### MATERIAL SUPPLIED ###

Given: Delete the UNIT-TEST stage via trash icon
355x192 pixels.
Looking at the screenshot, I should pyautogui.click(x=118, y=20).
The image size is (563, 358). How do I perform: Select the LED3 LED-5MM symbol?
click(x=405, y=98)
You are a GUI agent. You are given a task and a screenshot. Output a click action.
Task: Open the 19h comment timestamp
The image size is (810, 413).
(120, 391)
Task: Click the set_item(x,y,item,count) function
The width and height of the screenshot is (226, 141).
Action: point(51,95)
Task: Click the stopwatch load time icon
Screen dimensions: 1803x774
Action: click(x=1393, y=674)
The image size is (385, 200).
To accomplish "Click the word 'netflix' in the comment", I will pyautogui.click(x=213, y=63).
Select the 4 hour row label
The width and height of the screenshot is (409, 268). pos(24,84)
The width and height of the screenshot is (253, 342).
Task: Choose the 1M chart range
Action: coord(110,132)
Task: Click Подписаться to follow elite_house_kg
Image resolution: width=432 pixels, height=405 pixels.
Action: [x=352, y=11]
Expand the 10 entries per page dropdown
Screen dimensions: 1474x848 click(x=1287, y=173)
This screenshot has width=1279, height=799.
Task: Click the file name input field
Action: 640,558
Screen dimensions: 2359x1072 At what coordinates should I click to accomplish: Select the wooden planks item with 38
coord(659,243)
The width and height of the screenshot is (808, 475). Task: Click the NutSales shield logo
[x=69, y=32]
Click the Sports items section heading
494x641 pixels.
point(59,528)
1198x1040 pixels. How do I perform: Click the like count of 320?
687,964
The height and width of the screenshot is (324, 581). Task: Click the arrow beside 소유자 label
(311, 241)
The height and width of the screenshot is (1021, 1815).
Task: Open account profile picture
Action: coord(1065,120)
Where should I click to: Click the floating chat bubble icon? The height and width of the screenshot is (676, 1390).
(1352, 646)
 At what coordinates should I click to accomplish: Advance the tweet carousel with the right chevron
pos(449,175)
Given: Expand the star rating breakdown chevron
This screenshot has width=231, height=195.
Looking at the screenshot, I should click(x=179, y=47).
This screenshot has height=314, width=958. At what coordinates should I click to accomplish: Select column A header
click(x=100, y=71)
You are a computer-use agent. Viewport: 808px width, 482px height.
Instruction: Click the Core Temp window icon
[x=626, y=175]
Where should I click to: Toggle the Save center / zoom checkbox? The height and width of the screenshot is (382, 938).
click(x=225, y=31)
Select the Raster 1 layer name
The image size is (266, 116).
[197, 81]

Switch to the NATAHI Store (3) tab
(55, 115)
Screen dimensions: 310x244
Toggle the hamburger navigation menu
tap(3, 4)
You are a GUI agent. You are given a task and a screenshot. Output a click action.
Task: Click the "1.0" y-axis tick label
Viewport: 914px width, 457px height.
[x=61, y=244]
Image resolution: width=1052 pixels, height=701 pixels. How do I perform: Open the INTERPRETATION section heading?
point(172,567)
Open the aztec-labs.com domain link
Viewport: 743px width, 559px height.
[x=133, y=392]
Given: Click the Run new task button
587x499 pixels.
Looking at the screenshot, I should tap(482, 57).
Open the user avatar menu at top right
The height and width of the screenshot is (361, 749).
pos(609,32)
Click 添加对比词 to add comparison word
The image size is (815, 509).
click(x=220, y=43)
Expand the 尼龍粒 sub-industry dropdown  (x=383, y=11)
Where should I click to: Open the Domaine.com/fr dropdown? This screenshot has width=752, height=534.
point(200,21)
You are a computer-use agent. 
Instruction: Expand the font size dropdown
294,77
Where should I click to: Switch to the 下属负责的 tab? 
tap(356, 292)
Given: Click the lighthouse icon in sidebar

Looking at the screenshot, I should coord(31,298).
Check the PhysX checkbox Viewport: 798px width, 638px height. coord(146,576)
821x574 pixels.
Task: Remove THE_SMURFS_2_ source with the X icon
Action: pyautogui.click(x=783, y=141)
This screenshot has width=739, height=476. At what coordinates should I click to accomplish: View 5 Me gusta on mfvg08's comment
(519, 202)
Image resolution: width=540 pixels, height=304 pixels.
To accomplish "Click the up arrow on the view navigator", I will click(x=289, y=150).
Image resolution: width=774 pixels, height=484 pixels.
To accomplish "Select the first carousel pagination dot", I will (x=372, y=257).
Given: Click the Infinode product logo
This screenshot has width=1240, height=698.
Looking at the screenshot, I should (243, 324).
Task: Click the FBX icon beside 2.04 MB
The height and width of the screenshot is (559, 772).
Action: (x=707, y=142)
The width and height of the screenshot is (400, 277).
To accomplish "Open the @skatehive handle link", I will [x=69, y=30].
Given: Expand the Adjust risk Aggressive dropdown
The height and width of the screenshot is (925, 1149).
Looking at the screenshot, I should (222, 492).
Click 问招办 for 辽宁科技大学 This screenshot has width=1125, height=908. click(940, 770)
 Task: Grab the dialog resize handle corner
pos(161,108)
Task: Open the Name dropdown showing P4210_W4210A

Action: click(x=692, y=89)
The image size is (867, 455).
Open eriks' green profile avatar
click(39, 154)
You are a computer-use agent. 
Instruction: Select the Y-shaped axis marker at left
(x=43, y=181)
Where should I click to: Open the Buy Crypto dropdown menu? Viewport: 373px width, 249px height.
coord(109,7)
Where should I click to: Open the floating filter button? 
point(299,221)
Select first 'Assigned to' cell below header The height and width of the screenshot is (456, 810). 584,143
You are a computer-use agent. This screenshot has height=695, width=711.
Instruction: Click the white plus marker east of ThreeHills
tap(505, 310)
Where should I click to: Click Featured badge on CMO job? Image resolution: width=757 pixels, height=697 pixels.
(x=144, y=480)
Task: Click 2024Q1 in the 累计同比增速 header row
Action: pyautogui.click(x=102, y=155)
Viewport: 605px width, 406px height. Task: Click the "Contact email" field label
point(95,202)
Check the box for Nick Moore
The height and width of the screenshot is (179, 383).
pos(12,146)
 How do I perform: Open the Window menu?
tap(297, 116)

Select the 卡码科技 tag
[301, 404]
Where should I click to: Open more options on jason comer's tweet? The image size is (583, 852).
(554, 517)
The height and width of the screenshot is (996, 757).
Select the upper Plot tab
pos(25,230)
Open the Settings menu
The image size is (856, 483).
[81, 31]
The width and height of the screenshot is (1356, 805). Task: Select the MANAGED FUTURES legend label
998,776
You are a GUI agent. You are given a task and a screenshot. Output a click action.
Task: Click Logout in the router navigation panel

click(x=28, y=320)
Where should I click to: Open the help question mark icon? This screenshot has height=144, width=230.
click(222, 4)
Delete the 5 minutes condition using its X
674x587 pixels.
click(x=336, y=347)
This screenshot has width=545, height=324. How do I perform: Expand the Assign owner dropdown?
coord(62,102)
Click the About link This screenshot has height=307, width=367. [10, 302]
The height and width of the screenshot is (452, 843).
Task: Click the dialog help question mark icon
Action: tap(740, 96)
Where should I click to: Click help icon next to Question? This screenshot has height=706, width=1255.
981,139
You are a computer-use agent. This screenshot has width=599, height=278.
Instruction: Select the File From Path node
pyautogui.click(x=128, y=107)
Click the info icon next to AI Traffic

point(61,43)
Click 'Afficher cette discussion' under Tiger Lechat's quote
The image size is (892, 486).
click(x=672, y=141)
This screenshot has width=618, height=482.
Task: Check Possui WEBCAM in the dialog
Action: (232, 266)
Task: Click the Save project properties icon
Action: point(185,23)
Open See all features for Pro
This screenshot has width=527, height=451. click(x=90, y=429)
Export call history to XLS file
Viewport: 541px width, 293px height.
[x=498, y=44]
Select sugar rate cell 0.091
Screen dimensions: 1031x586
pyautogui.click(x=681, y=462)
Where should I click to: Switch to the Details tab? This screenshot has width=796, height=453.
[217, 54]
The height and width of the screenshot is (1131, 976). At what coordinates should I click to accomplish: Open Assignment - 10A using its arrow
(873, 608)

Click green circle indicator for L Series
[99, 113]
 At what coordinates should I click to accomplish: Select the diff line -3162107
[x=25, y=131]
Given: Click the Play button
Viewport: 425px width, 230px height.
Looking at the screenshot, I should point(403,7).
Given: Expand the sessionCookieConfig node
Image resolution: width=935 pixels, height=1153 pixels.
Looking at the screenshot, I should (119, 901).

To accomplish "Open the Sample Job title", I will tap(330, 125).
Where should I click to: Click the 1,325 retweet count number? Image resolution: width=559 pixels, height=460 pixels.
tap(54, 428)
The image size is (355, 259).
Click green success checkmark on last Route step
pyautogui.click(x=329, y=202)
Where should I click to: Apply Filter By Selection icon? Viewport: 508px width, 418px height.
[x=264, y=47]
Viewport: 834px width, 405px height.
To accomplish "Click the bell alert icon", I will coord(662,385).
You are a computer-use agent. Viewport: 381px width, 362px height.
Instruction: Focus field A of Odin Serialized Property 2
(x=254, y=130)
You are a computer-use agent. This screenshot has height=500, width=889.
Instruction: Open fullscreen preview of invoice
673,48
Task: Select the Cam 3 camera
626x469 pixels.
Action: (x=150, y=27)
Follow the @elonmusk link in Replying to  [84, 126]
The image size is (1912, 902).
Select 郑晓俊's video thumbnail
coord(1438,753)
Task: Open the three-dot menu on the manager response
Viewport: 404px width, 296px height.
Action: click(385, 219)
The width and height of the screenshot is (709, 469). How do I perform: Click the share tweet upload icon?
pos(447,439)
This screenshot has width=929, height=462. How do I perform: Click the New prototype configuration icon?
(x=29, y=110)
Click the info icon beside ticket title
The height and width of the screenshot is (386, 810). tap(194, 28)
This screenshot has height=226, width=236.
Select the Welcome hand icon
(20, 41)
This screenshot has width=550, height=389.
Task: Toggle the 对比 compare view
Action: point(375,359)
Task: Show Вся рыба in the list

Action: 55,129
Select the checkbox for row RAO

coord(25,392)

###

## AIM OF THE TASK
Every line of the records containing the word "computer" must appear in the answer.

## RESULT OF THE EXERCISE
You are a computer-use agent. Viewport: 808px width, 482px height.
You are a computer-use agent. 
You are a computer-use agent. 
You are a computer-use agent. This screenshot has height=695, width=711.
You are a computer-use agent. This screenshot has width=599, height=278.
You are a computer-use agent. Viewport: 381px width, 362px height.
You are a computer-use agent. This screenshot has height=500, width=889.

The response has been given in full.